Defining preclinical efficacy with the DNAPK inhibitor AZD7648 in combination with olaparib: a minimal systems pharmacokinetic-pharmacodynamic model.

Abstract

AZD7648 is a potent inhibitor of DNA-dependent protein kinase (DNA-PK), which is part of the non-homologous end-joining DNA repair pathway. When combined with the PARP inhibitor olaparib, AZD7648 shows robust combination activity in pre-clinical ATM-knockout mouse xenograft models. To understand the combination activity of AZD7648 and olaparib, we developed a semi-mechanistic pharmacokinetic/pharmacodynamic (PK-PD) model that incorporates the mechanism of action for each drug which links to proliferating, quiescent, and dying cell states with an additional Allee effect-like term to account for the non-linear growth and regression observed at low cell densities. Model parameters were fitted to training data sets that contained continuous treatment of either monotherapy or the combination. The observed interaction of AZD7648 on olaparib PK was incorporated in the PK-PD model by an effect function specific for each of the drug's MoA and was found essential to quantify drug effects at high dose levels of combination treatments. The model was able to adequately describe the observed efficacy for both monotherapy and sustained regressions in combination groups, mainly driven by maintaining a > 2:1 AUC ratio of apoptotic:proliferating cell fractions. We found that this model was suitable for forecasting intermittent dosing schedules a priori and resulted in accurate predictions when compared to xenograft efficacy data, without the need for extra, descriptive terms to describe supra-additive effects under combined dose regimes.
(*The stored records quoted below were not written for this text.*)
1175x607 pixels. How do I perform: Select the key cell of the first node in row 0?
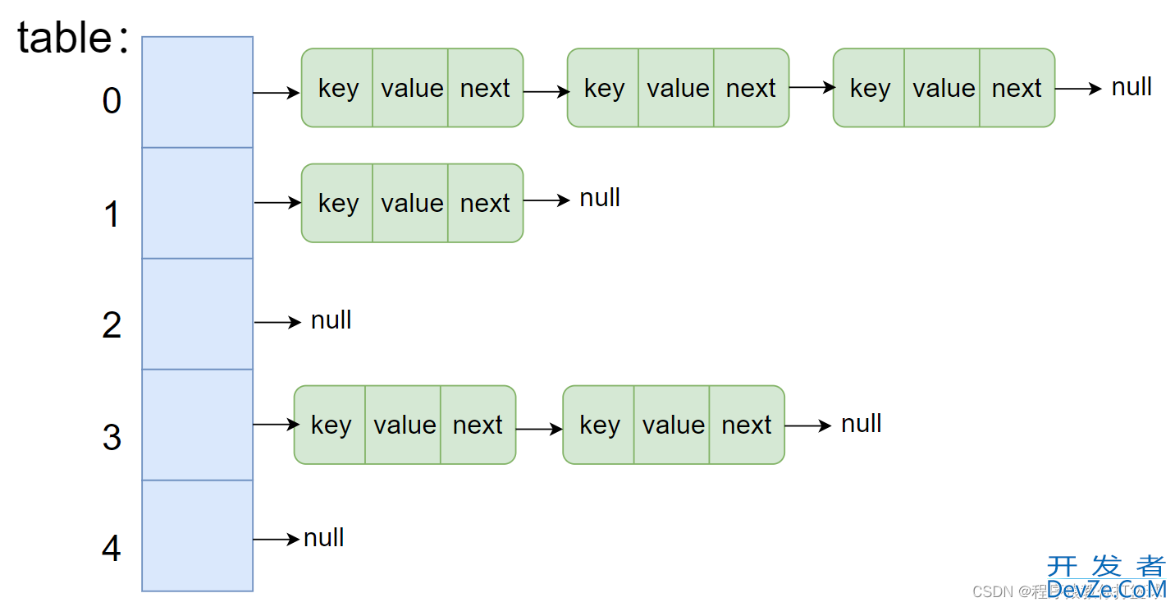point(337,88)
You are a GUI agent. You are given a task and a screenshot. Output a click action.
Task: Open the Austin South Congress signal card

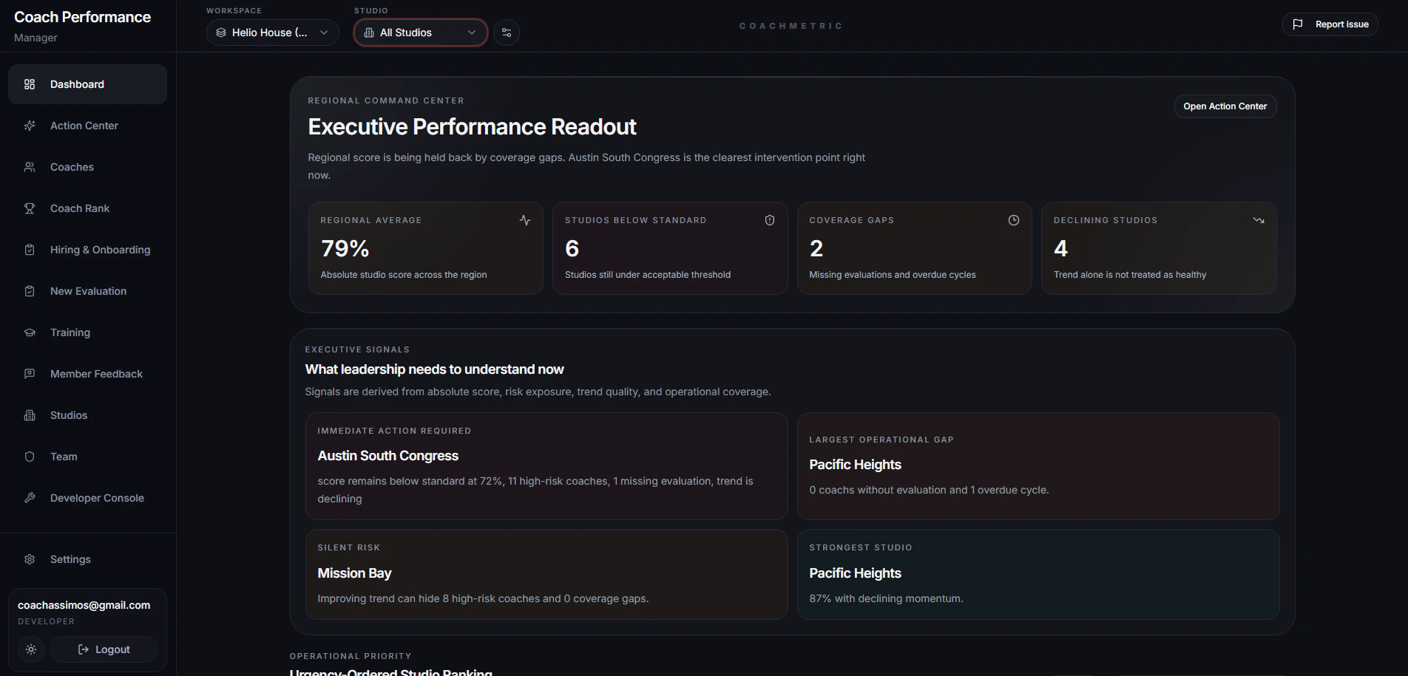(546, 466)
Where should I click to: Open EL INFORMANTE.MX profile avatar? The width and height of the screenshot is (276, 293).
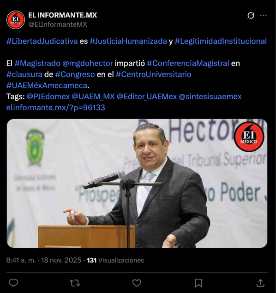16,20
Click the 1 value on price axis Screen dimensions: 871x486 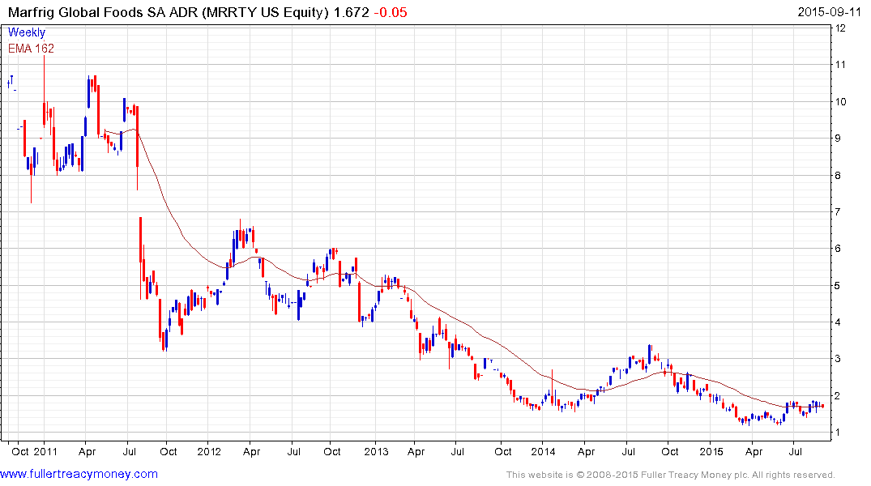tap(841, 433)
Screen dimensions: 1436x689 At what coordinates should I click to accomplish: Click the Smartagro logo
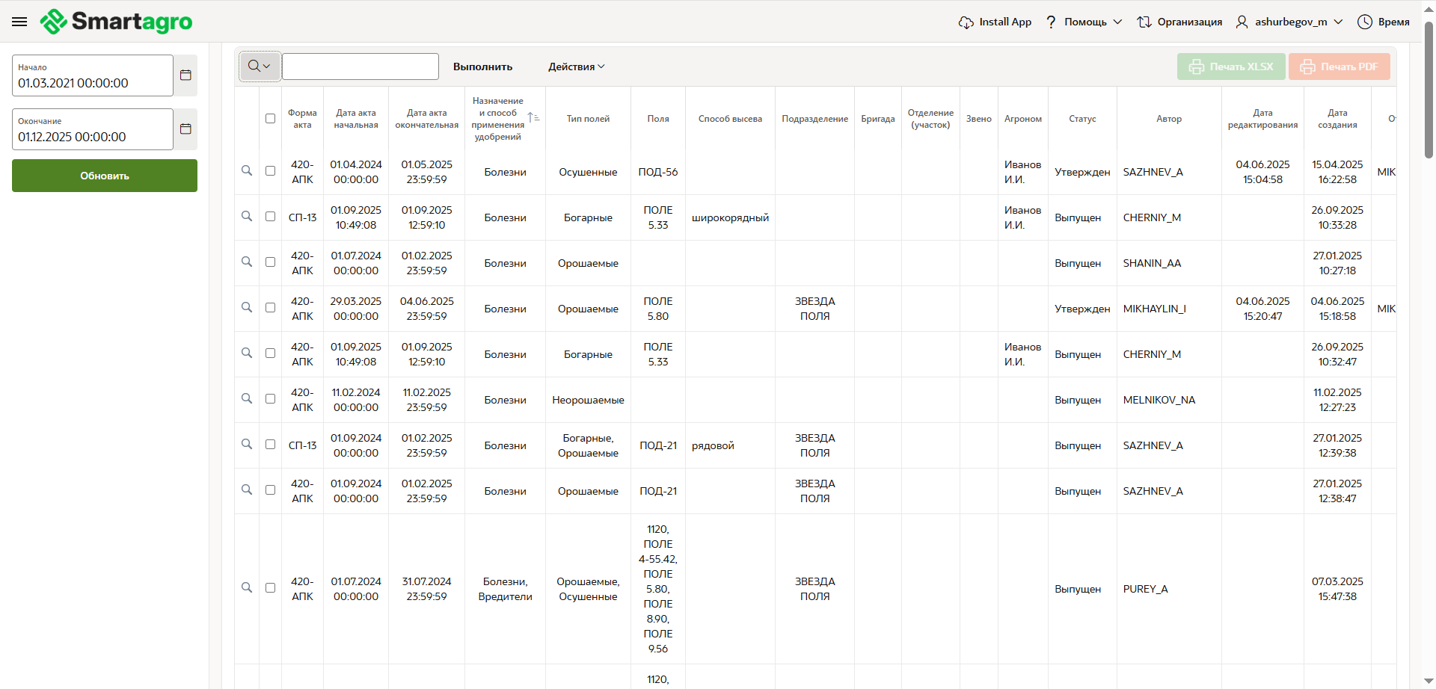pos(117,22)
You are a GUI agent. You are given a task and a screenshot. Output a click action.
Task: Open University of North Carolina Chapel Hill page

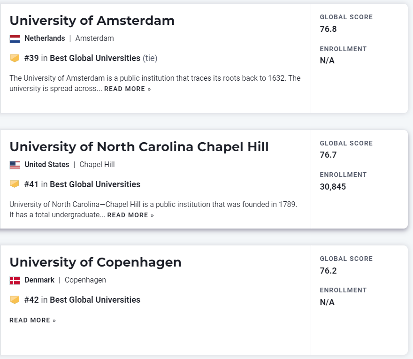(x=139, y=147)
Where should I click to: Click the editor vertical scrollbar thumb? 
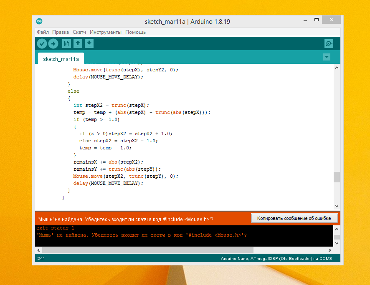[x=337, y=177]
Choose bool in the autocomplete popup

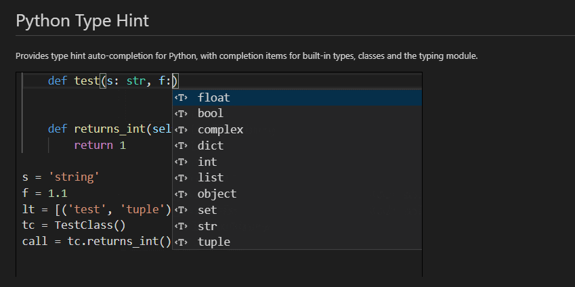211,114
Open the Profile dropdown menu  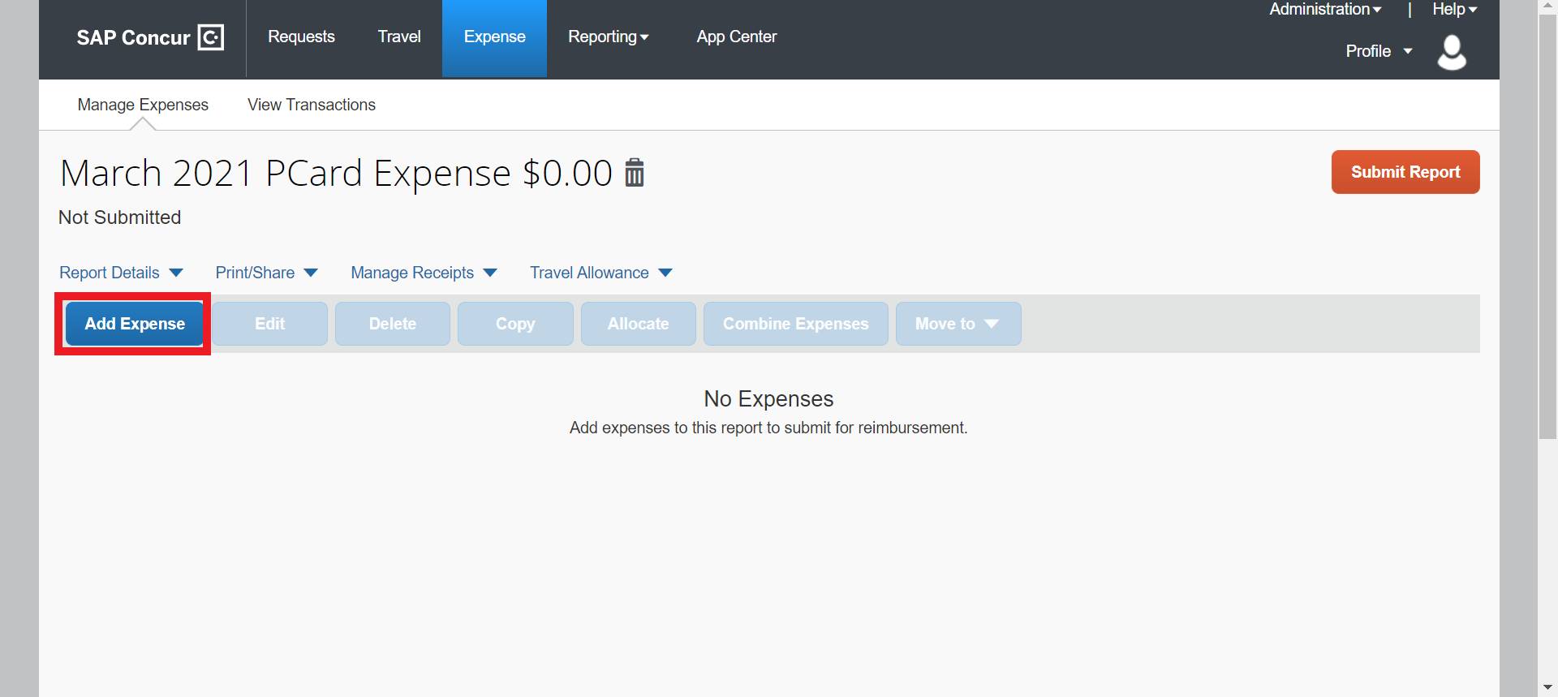(1379, 51)
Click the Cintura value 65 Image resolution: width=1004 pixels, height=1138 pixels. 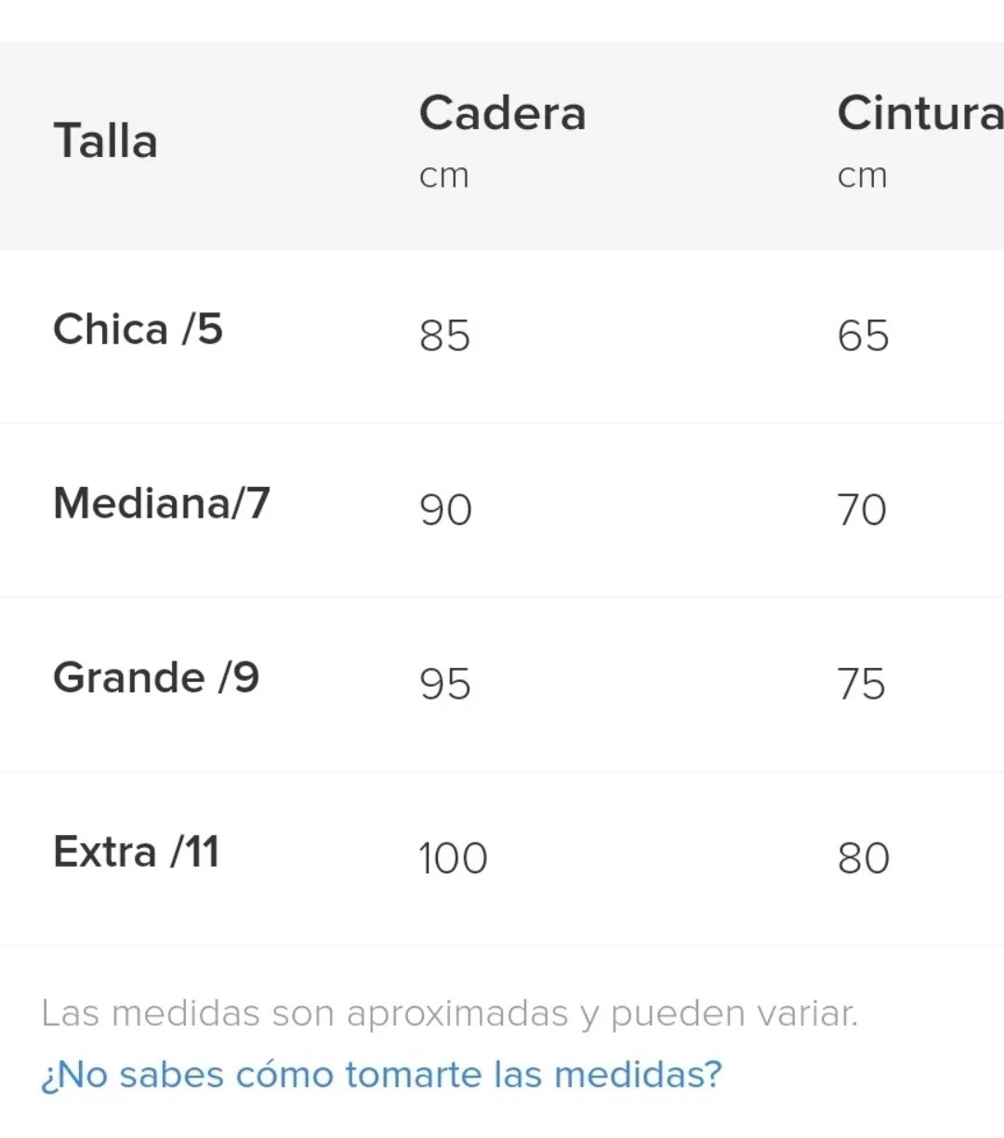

This model provides quantitative understanding on the combination effect of AZD7648 and olaparib and allows for the exploration of the full exposure landscape without the need to experimentally test all scenarios. Furthermore, the model can be utilized to assess what exposures would be necessary in the clinic by linking it to observed or predicted human PK exposures. The model suggests 64.9 uM olaparib is sufficient to achieve tumor stasis in the absence of AZD7648, while the combination of AZD7648 and olaparib only requires plasma concentrations of 20.2 uM AZD7648 and 19.9 uM olaparib at steady-state to achieve the same effect.